1994 Benson & Hedges Masters

Tournament information
- Dates: 6–13 February 1994
- Venue: Wembley Conference Centre
- City: London
- Country: England
- Organisation: WPBSA
- Format: Non-ranking event
- Total prize fund: £415,000
- Winner's share: £115,000
- Highest break: Alan McManus (SCO) (132)

Final
- Champion: Alan McManus (SCO)
- Runner-up: Stephen Hendry (SCO)
- Score: 9–8

= 1994 Masters (snooker) =

Professional non-ranking snooker tournament, Feb 1994

The 1994 Masters (officially the 1994 Benson & Hedges Masters) was a professional non-ranking snooker tournament that took place between 6 and 13 February 1994 at the Wembley Conference Centre in London, England.
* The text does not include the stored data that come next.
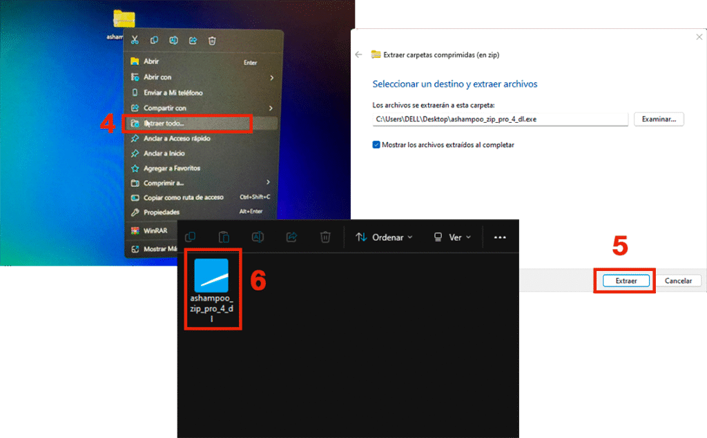Click the Copy icon in context menu

click(155, 41)
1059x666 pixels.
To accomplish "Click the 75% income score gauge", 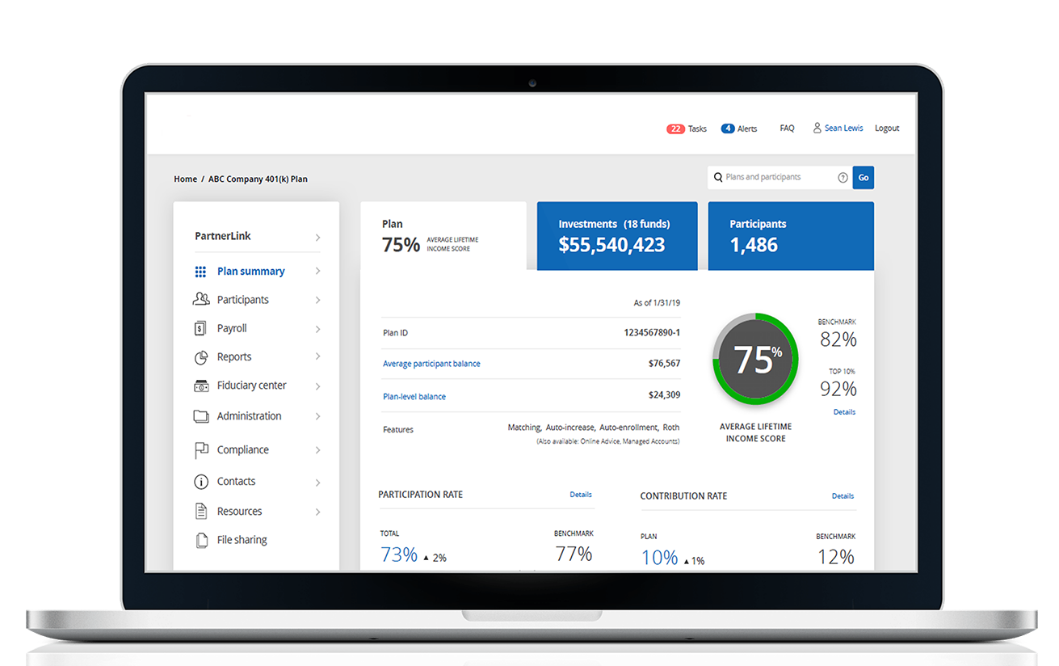I will tap(754, 360).
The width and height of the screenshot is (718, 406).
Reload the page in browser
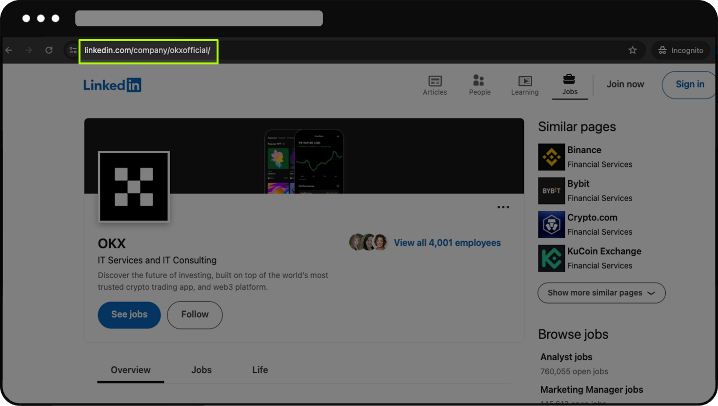coord(49,50)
Defending champion Stephen Hendry met Alan McManus in the final. Hendry had won the previous five Masters tournaments and was undefeated in 23 matches since making his debut in 1989. By comparison McManus had lost all six of the important finals he had contested since his first final, the 1992 Asian Open. The previous week he had lost to Steve Davis in the final of the Welsh Open. McManus won the first three frames, but Hendry won the next three to level the match, including a break of 115 in frame 5, Hendry's first century of the tournament. McManus won the 7th frame to take a 4–3 lead at the end of the afternoon session. Hendry had breaks of 80, 49, 62 and 58 to win four of the first five frames in the evening and take a 7–5 lead. McManus had missed a simple black to lose frame 10 after he had needed three snookers. McManus levelled the match again by winning the next two frames before losing frame 15 and winning a tense frame 16. In the deciding frame Hendry missed an ambitious plant after which McManus made a 76 break, Hendry conceding with only 59 on the table. McManus won the first prize of £115,000. He also won a further £10,000 for making the highest break of the tournament, a 132 total clearance in the sixth frame of his first round match against Nigel Bond.

==Field==
Stephen Hendry, defending champion and World Champion was the number 1 seed. Places were allocated to the top 16 players in the world rankings. Players seeded 15 and 16 played in the wild-card round against the winner of the qualifying event, Ronnie O'Sullivan (ranked 57), and Peter Ebdon (ranked 21), who was the wild-card selection. Peter Ebdon, David Roe and 18-year-old Ronnie O'Sullivan were making their debuts in the Masters.

==Wild-card round==
In the preliminary round, the qualifier and wild-card players played the 15th and 16th seeds:

| Match | Date |  | Score |  |
|---|---|---|---|---|
| WC1 | Sunday 6 February | Dennis Taylor (NIR) (15) | 5–1 | Ronnie O'Sullivan (ENG) |
| WC2 | Monday 7 February | David Roe (ENG) (16) | 1–5 | Peter Ebdon (ENG) |

==Final==

Final: Best of 17 frames. Referee: Alan Chamberlain. Wembley Conference Centre, London, England, 13 February 1994.
| Stephen Hendry (1) Scotland | 8–9 | Alan McManus (6) Scotland |
Afternoon: 46–83 (83), 25–78 (55), 52–63, 83–0, 127–0 (115), 75–43 (67), 21–67 (61) Evening: 80–32 (80), 30–68, 73–61, 72–21 (62), 71–29 (58), 23–62, 1–61, 105–14 (69), 50–72, 0–76 (76)
| 115 | Highest break | 83 |
| 1 | Century breaks | 0 |
| 6 | 50+ breaks | 4 |

==Qualifying==
Ronnie O'Sullivan won the qualifying tournament, known as the 1993 Benson & Hedges Championship at the time which took place in Edinburgh between 6 and 10 November 1993.

==Century breaks==
Total: 7
- 132 – Alan McManus
- 130, 104 – James Wattana
- 119 – Ken Doherty
- 115 – Stephen Hendry
- 113, 112 – Peter Ebdon

Peter Ebdon's 112 was scored in the wild-card round.